Na Douban, plataforma voltada para críticas de filmes, livros e música, a avaliação ou a nota média dada à série americana ficou em 6,7, contra 8,7 para a versão chinesa, que estreou no ano passado no streaming da Tencent. Em outras palavras, como ecoou numa das hashtags usadas no Weibo, “a China venceu” o confronto entre as duas adaptações, há muito aguardado.
O público diz que a dupla de criadores de “Game of Thrones”, que responde agora por “3 Corpos”, repete o desastre da última temporada da série baseada na obra de George R. R. Martin. O questionamento mais repisado é quanto à conversão étnica e de gênero de alguns dos personagens centrais, sobretudo Wang Miao, cientista que centraliza a trama no livro original e na adaptação chinesa, mas que virou Augustina Salazar, Auggie, na da Netflix.

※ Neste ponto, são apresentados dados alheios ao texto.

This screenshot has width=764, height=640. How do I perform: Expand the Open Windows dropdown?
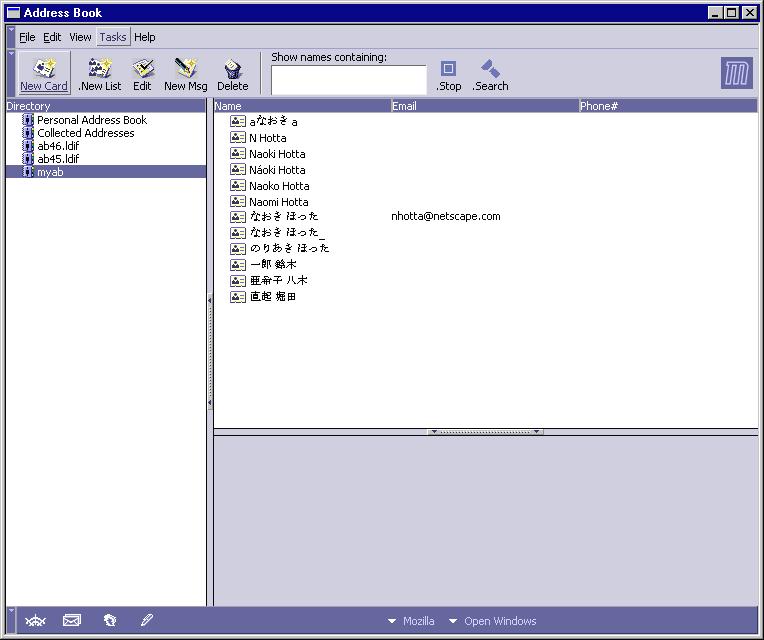click(x=492, y=621)
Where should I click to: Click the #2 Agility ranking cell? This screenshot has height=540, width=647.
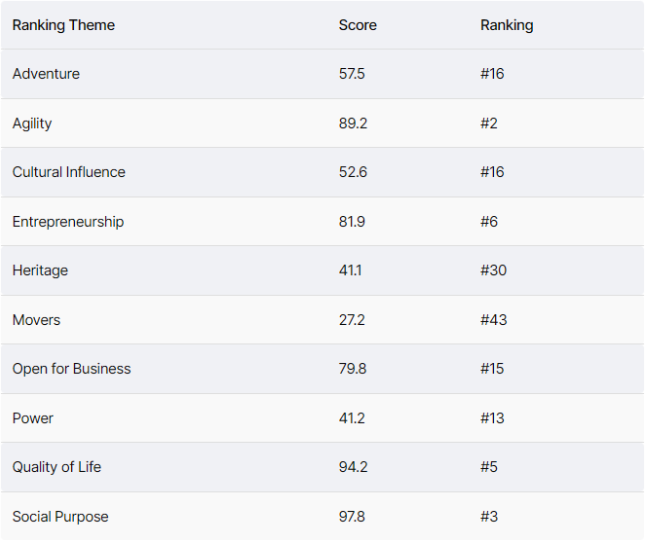(489, 123)
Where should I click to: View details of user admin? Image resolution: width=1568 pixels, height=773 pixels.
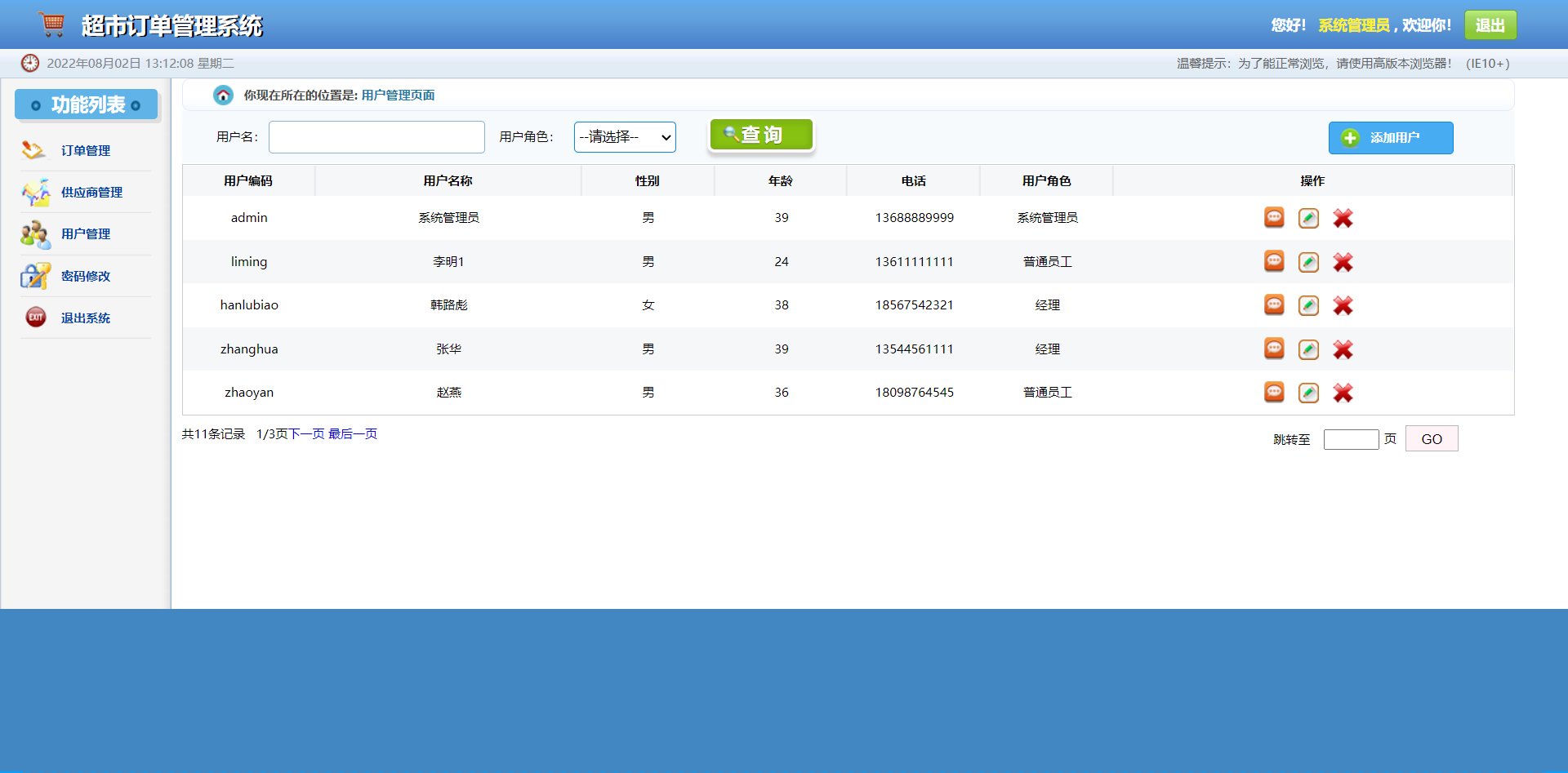pos(1274,218)
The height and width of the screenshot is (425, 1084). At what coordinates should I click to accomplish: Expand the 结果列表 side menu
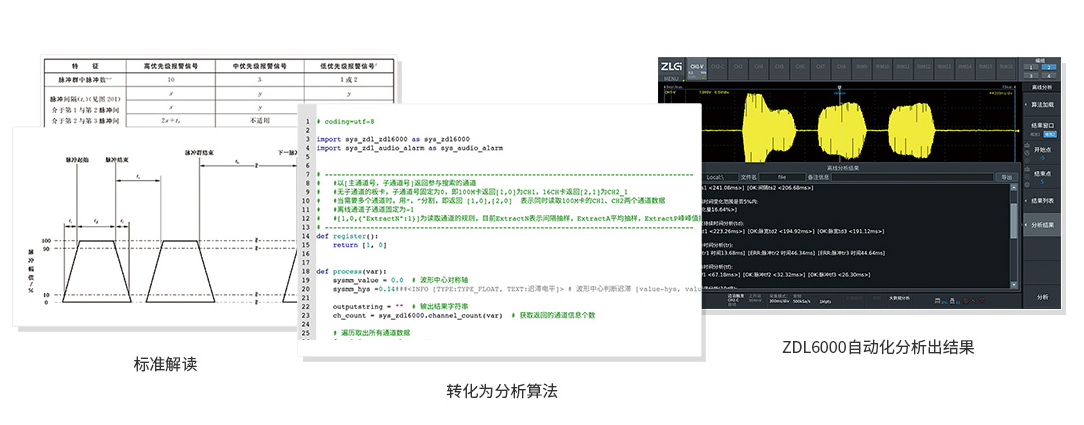[x=1041, y=200]
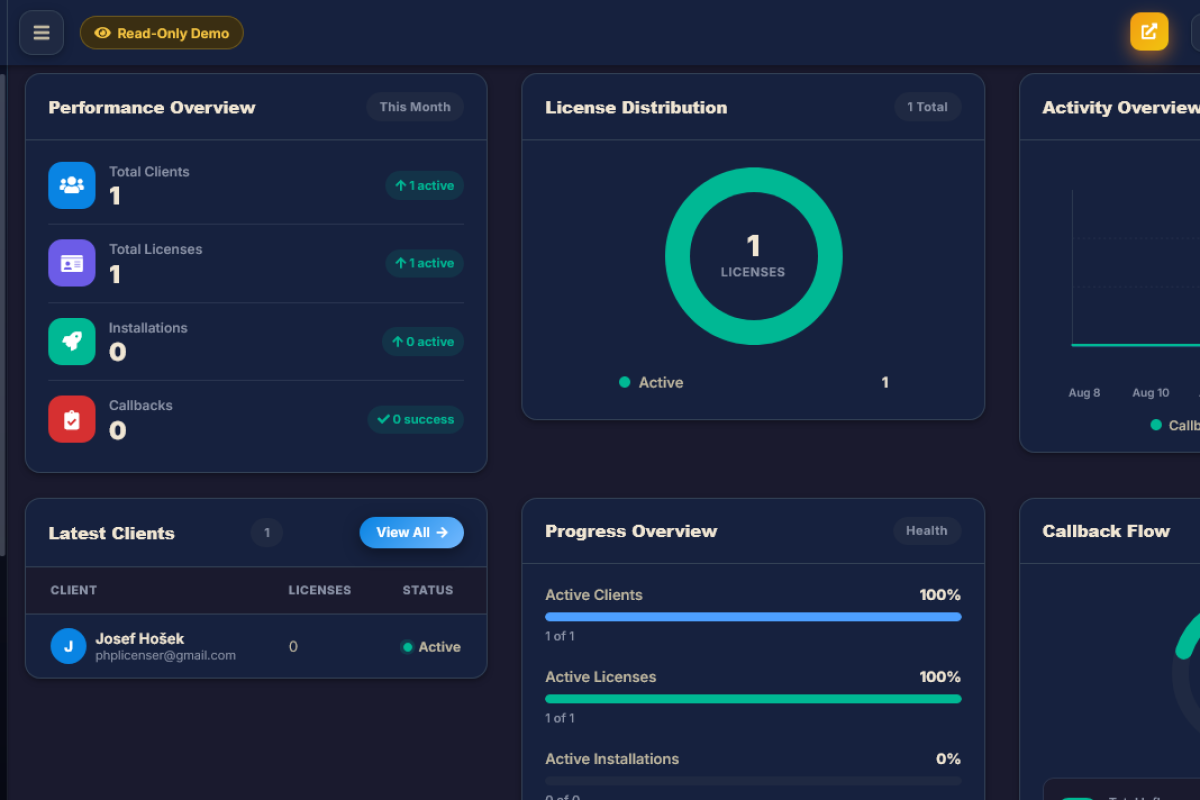Screen dimensions: 1200x800
Task: Open Josef Hošek client entry
Action: coord(256,646)
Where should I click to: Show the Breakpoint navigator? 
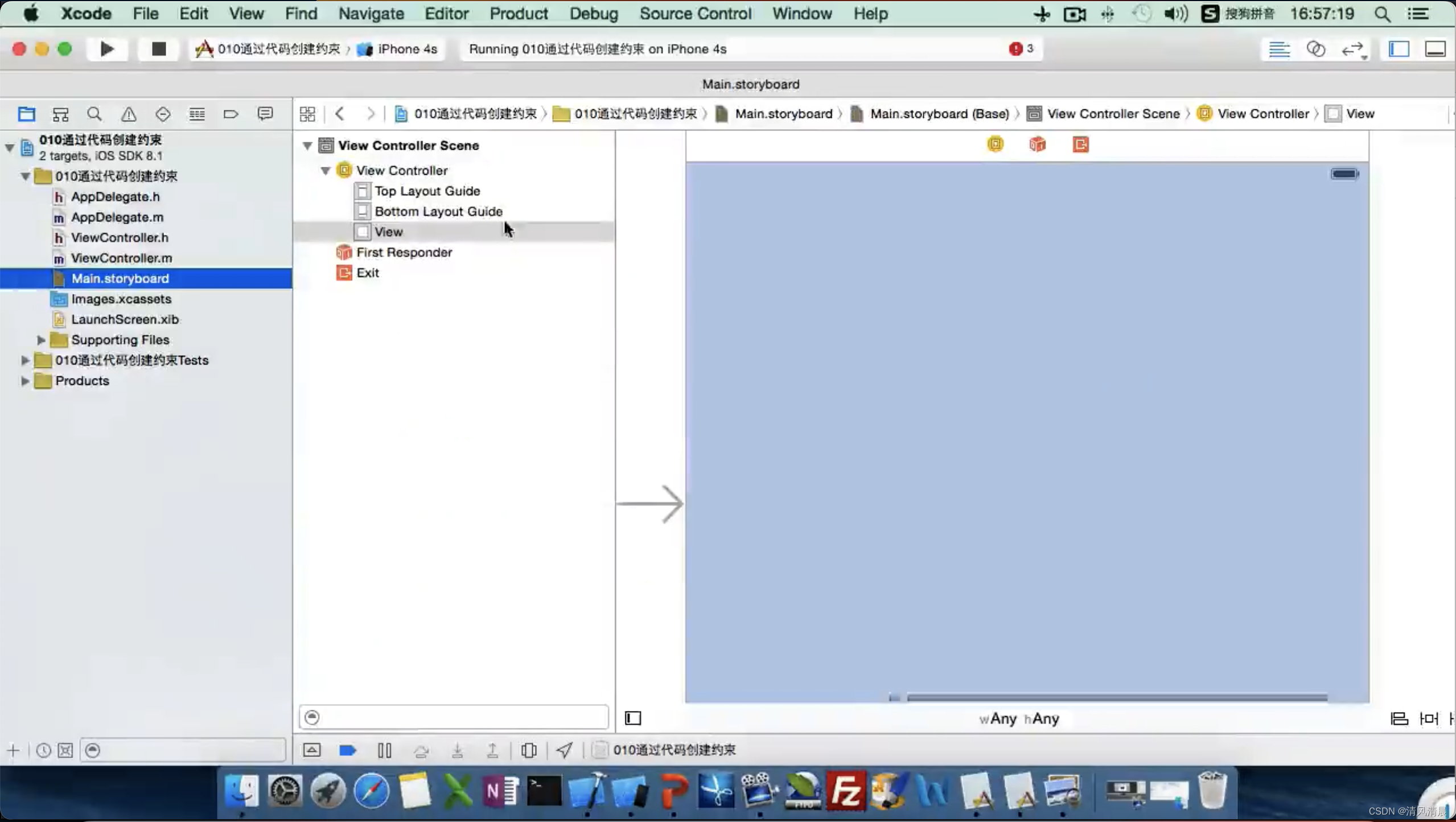231,114
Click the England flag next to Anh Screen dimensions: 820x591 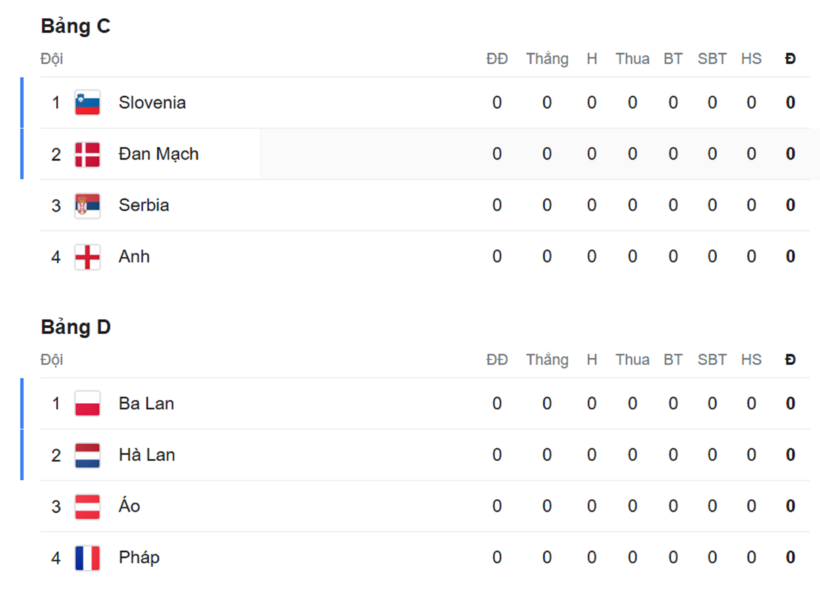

Mais até, Wang e outros cientistas chineses, distribuídos pelos livros da trilogia de Liu, sem sequer se conhecer, transformaram-se numa equipe, os Cinco de Oxford, que estudaram juntos na universidade inglesa. Na descrição irônica de Hu Xijin, jornalista e hoje personalidade do Weibo, “Yun Tianming é branco, Luo Ji é negro e fuma maconha” e assim por diante.
Além da redistribuição “politicamente correta”, essa reunião de cientistas agora “imberbes” é lamentada nas plataformas chinesas por seguir o clichê ocidental de “Harry Potter” a “Senhor dos Anéis”, concentrando-se num grupo de eleitos para salvar a humanidade, uma “elite”. Com a agravante de que a cientista mantida como chinesa na série, Ye Wenjie, se torna uma “vilã”, com uma contínua fisionomia “odiosa”.
Ye é a jovem desgostosa com a humanidade que deflagra, conscientemente, uma eventual invasão da Terra. No primeiro livro e na versão da Tencent, o momento em que ela se desilude diante da perseguição e morte de seu pai pela Revolução Cultural está no meio da narrativa. Na edição americana do primeiro livro e agora na série da Netflix, a cena é trazida para a introdução.
A mudança foi proposta pelo tradutor americano, há uma década, e aceita por Liu Cixin. Agora, o escritor assinou contrato com a Netflix, concordando com as mudanças ainda mais amplas realizadas pela série. Ele não deu as caras, não participa da divulgação, mas o desagrado do público chinês é tamanho que Liu talvez acabe se pronunciando.
Não que a contrariedade seja unânime. Até alguns dos internautas chineses mais críticos ressalvam que, de um jeito ou de outro, a ficção científica que tanto apreciam segue presente, sobrevive. E o êxito da série americana, a mais vista da Netflix neste momento, é saudado como uma ponte para os espectadores chegarem ao livro e também à série chinesa.
Neste sentido, também ecoou em mídia social, chegando à rede CCTV, a Televisão Central da China, uma intervenção do criador japonês de videogames Hideo Kojima, bastante festejado na China. Admirador antigo de Liu Cixin, ele defendeu a série da Netflix pela “brilhante perspectiva global” e como alternativa “a quem está cansado dos blockbusters de Hollywood”.
Ele fez ressalvas, no entanto. “Eu gostaria muito que vocês lessem o livro original. Para os fãs do livro, eu recomendaria a versão da Tencent”, disse. O material está no YouTube, com legendas em inglês.